Com relação ao trabalho em si, faltou um detalhe imprescindível. Não foi mencionada a importância das luvas. (Ingenuamente pensei que estivesse subentendido que para limpar a bunda de alguém é necessário o uso de luvas. Mesmo assim reconheci o lapso).

Só não descontei pontos desse esquecimento porque pensei tratar-se de algo cultural (Cultural, como assim?). É que não sei como são as coisas no Brasil, mas aqui na Alemanha o uso de luvas é fundamental em qualquer procedimento e da próxima vez infelizmente considerarei isso falta grave.  

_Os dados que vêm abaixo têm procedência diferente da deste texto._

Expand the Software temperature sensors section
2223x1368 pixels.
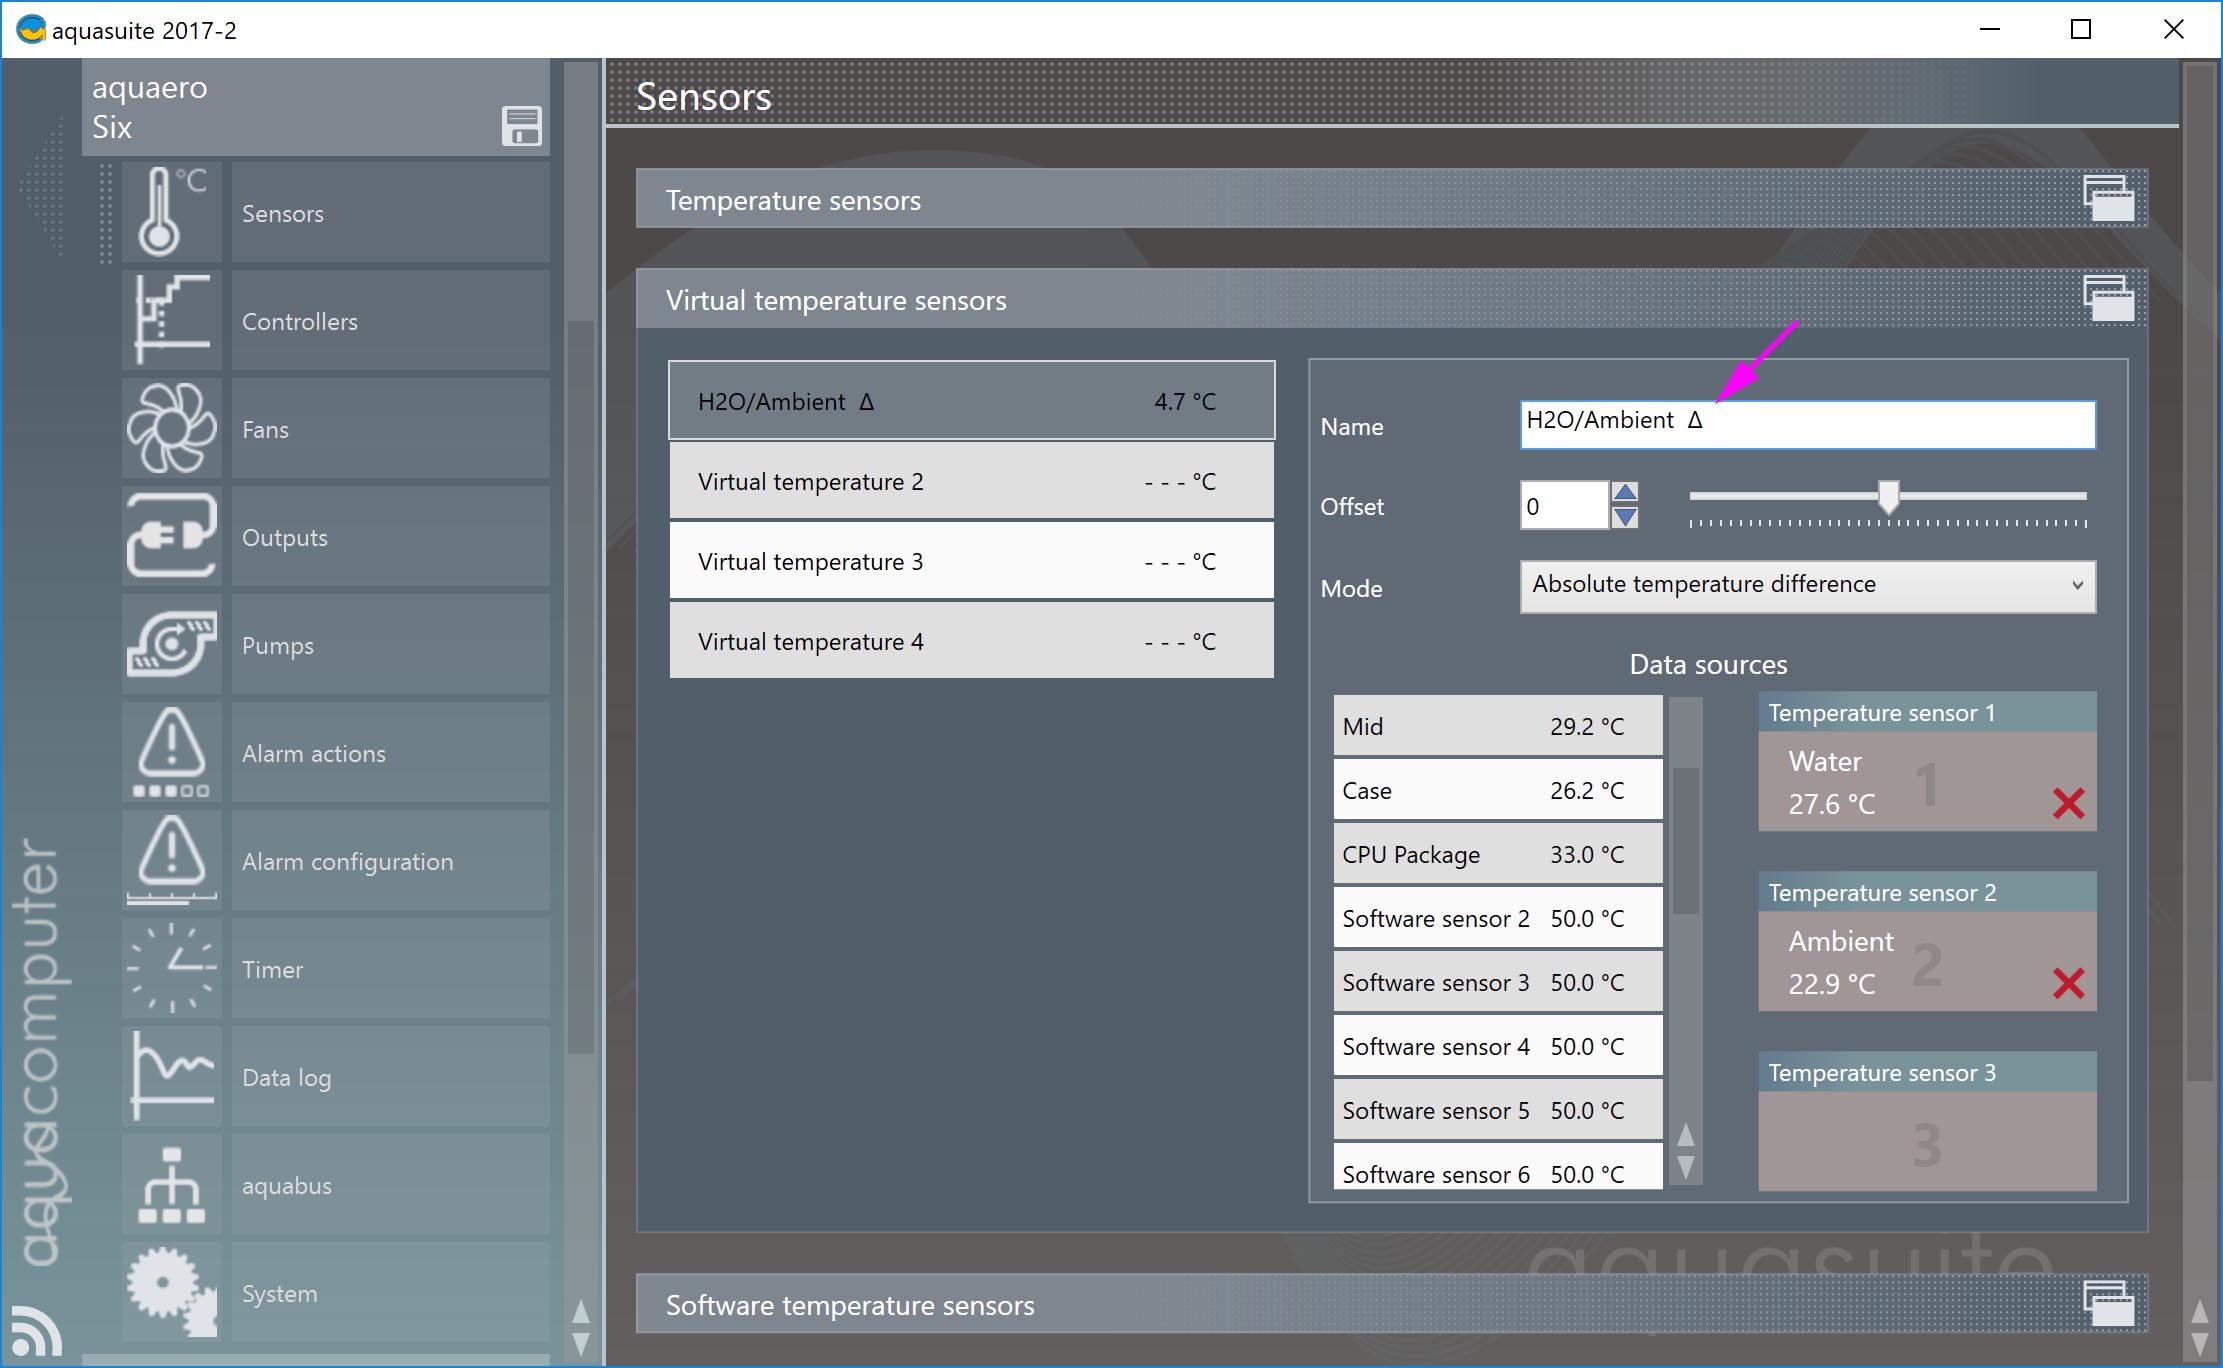coord(2108,1304)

Que mulher incrível, não? Uma verdadeira antropóloga. Imaginem vocês que intuitivamente ela descobriu um abismo cultural entre nossos países. Afinal, no Brasil não sabemos o que são luvas, nem roupas, muito menos papel higiênico.

Num imaginário gesto de coragem encarei-a com seriedade atípica de meu ser e lhe disse em tom irônico que, em meu país não precisamos de luvas porque utilizamos as biodegradáveis folhas de bananeira que além de serem grandes, protegem a pele de forma natural contra uma eventual contaminação e caso seja necessária uma limpeza profunda nos valemos da milenar técnica do sabugo de milho que evita contato direto com o paciente. Infelizmente tais segredos culturais não são partilhados, pois se fossem certamente abalariam a indústria farmacêutica alemã.